Хельдиг прошла в дом, всё ещё смеясь, и поставила на стол корзину, которую удерживала двумя руками.
— Смотри, — позвала она. — Нас наказали.
Шогол-Ву посмотрел. Дом был так мал — для того, чтобы встать у стола, было достаточно подняться с постели. Да ещё пригнуться: потолок нависал.
В корзине била хвостами рыба. Крупная, свежая рыба, даже больше, чем нужно двоим, чтобы насытиться.
— Это хорошая рыба, — сказал он наконец. — Что с ней не так?
Он пока не научился понимать этих людей.
Им позволили остаться в поселении, и если споры были, Шогол-Ву не слышал. Двоим сказали только, что они ещё пожалеют о сделанном выборе, но какие могли быть причины жалеть?
Им дали этот дом. Сказали, что в наказание, и всё смотрели на Хельдиг, и Шогол-Ву смотрел. Она была рада, значит, всё в порядке. Только печь дымила, но с ней обещали помочь. Как видно, зла им не желали.

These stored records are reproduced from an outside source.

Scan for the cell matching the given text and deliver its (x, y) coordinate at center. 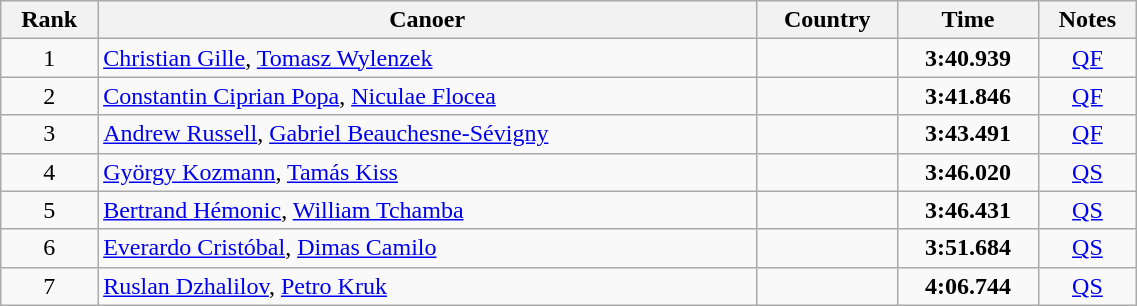
Time (968, 20)
Christian Gille, Tomasz Wylenzek (428, 58)
György Kozmann, Tamás Kiss (428, 172)
Ruslan Dzhalilov, Petro Kruk (428, 286)
4 (50, 172)
7 (50, 286)
Notes (1088, 20)
Rank (50, 20)
4:06.744 (968, 286)
Everardo Cristóbal, Dimas Camilo (428, 248)
Bertrand Hémonic, William Tchamba (428, 210)
Andrew Russell, Gabriel Beauchesne-Sévigny (428, 134)
5 (50, 210)
6 (50, 248)
3:41.846 (968, 96)
3:51.684 (968, 248)
Country (828, 20)
3 (50, 134)
3:40.939 (968, 58)
Constantin Ciprian Popa, Niculae Flocea (428, 96)
3:46.431 (968, 210)
Canoer (428, 20)
3:43.491 (968, 134)
1 (50, 58)
2 (50, 96)
3:46.020 (968, 172)
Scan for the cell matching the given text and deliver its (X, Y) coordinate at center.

Дом, где Хельдиг прежде жила с отцом, отдали новому вождю, и она сказала, что это справедливо, и Шогол-Ву согласился с ней. По лицам было видно, люди ждали другого, но почему? Тот дом был велик для двоих и стоял на вершине холма. Этот, ближе к лесу и реке, куда лучше. К тому же всё, что хотела Хельдиг, ей позволили взять с собой.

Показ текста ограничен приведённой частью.